How can data centres reduce their environmental footprints
With much of the data stored, managed, and distributed by data centres, and the fact that they require a tremendous amount of resources to operate, it is important to assess their environmental footprints.
This is also in recognition that data centres have been and will continue to play a big role in the global digital transformation process. Conventional estimates have it that the data centres account for 1-2% of the global electricity demand, with this expected to rise in the next five years as the requirement for data storage services increases. It is not just the energy requirements that have the policymakers and environmentalists worried. In the wake of increased demand for cloud computing, data centres also require huge amounts of other resources including water. Water is used directly for cooling purposes as well as indirectly in the production of renewable energy.
Pressure on already stressed resources
A recent article published by IOP saw for the first time calculation of the carbon and water footprints of data centres in the United States being made.
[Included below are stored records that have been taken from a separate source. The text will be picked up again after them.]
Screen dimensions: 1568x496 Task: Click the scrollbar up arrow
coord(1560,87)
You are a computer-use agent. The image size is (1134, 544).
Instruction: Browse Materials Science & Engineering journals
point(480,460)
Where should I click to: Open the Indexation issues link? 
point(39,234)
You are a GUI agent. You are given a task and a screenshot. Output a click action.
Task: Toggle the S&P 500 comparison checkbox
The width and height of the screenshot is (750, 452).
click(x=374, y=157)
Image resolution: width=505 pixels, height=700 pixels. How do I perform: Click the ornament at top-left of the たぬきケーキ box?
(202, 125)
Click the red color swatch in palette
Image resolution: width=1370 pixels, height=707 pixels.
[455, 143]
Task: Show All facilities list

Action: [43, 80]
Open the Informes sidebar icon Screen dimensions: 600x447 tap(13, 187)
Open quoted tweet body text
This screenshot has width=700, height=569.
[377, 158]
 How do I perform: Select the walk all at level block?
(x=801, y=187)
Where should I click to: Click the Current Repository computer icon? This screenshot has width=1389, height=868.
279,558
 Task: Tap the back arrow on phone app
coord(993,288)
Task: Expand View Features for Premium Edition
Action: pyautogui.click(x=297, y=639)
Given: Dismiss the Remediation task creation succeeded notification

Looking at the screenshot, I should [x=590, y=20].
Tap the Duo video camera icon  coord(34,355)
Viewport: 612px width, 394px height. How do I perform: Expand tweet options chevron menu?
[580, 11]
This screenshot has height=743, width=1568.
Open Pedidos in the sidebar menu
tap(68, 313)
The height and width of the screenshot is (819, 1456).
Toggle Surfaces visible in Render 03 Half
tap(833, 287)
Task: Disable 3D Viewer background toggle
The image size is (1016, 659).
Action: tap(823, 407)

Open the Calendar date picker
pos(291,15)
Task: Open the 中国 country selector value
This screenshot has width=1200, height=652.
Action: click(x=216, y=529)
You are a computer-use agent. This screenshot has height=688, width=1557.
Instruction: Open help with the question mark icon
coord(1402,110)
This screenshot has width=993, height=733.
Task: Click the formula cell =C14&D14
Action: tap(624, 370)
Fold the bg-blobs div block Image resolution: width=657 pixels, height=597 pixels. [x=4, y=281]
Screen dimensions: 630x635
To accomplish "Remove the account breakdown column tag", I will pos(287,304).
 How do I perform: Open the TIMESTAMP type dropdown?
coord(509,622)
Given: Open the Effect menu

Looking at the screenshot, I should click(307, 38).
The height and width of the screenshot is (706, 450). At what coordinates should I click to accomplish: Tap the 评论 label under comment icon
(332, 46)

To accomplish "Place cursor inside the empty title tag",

The study found that twenty per cent of the data centre water footprints are sourced from stressed watersheds while power comes from water-stressed regions. Failure to assess and address the environmental footprints of data centres may put more pressure on resources that are already strained. Efforts should be geared towards reducing the environmental footprints of data centres. Here are two resolutions that can help with this.
Integrating solutions at the design stage
With computing equipment generating excessive heat, there is a huge requirement for cooling resources. Estimates put the amount of power consumption needed for cooling purposes at 50% of the total energy used in data centres. To reduce power usage, expert advises on the integration of solutions at the design stage.
- Thermal containment is one of the suggested design modifications allowing even distribution of temperatures. Here, outside air is used to cool the computer rooms directly. The solution is known to improve power usage effectiveness leading to a reduction in the amount of energy required to cool equipment in a data centre.
- Liquid immersion cooling is another suggested design. Apart from vast physical footprint and noise reductions, this technology uses dielectric biodegradable liquid to cool the server components removing completely the need for any room cooling. There is minimal water usage too. This type of data centre cooling utilise closed-loop water systems. PUE of 1.01 is a realistic figure.
Regular monitoring of performance
Already, there are set procedures and standards that data centres can follow to ensure they reduce their footprint on the environment. Compliance with these procedures gives data centres a starting point where they constantly monitor their performance and make improvements and follow-ups. Monitoring of the indicators is an essential activity that gives a pointer on whether the data centres are meeting the requirements and also indicates areas that need to be improved.
In the next five years, the demand for data centre services is expected to rise; with this, the power consumption is expected to have multiplied by 2.9 while the greenhouse gas emission will have risen by 3.1. The whole data centre industry needs to do everything possible to ensure that it limits and controls the projected increases through the adoption of these resolutions.